Segment Start: Data section

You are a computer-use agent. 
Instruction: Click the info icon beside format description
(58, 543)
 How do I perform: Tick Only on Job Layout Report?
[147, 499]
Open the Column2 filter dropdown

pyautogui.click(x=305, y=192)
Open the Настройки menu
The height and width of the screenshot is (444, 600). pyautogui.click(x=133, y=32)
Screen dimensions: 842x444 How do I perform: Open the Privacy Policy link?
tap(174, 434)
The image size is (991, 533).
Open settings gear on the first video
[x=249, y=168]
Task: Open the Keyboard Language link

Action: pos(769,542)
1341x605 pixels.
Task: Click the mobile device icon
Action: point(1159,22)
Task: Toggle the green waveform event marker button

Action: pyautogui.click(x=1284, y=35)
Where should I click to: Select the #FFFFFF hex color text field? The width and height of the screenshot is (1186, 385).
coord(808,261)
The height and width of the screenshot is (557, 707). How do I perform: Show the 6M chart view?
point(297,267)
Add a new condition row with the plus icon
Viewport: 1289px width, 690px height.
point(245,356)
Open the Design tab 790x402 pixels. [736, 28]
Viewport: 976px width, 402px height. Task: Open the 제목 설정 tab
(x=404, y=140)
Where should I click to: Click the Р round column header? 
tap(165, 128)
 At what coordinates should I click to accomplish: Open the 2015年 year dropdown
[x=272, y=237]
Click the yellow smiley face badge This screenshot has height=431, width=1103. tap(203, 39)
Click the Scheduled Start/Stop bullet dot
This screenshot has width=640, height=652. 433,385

Segment End: Data section

## What to work on
Each line from the one containing "Screen dimensions: 842x444" through the last line of the entries above is to be returned exactly, and no others.

## Answer box
Screen dimensions: 842x444 How do I perform: Open the Privacy Policy link?
tap(174, 434)
The image size is (991, 533).
Open settings gear on the first video
[x=249, y=168]
Task: Open the Keyboard Language link

Action: pos(769,542)
1341x605 pixels.
Task: Click the mobile device icon
Action: point(1159,22)
Task: Toggle the green waveform event marker button

Action: pyautogui.click(x=1284, y=35)
Where should I click to: Select the #FFFFFF hex color text field? The width and height of the screenshot is (1186, 385).
coord(808,261)
The height and width of the screenshot is (557, 707). How do I perform: Show the 6M chart view?
point(297,267)
Add a new condition row with the plus icon
Viewport: 1289px width, 690px height.
point(245,356)
Open the Design tab 790x402 pixels. [736, 28]
Viewport: 976px width, 402px height. Task: Open the 제목 설정 tab
(x=404, y=140)
Where should I click to: Click the Р round column header? 
tap(165, 128)
 At what coordinates should I click to accomplish: Open the 2015年 year dropdown
[x=272, y=237]
Click the yellow smiley face badge This screenshot has height=431, width=1103. tap(203, 39)
Click the Scheduled Start/Stop bullet dot
This screenshot has width=640, height=652. 433,385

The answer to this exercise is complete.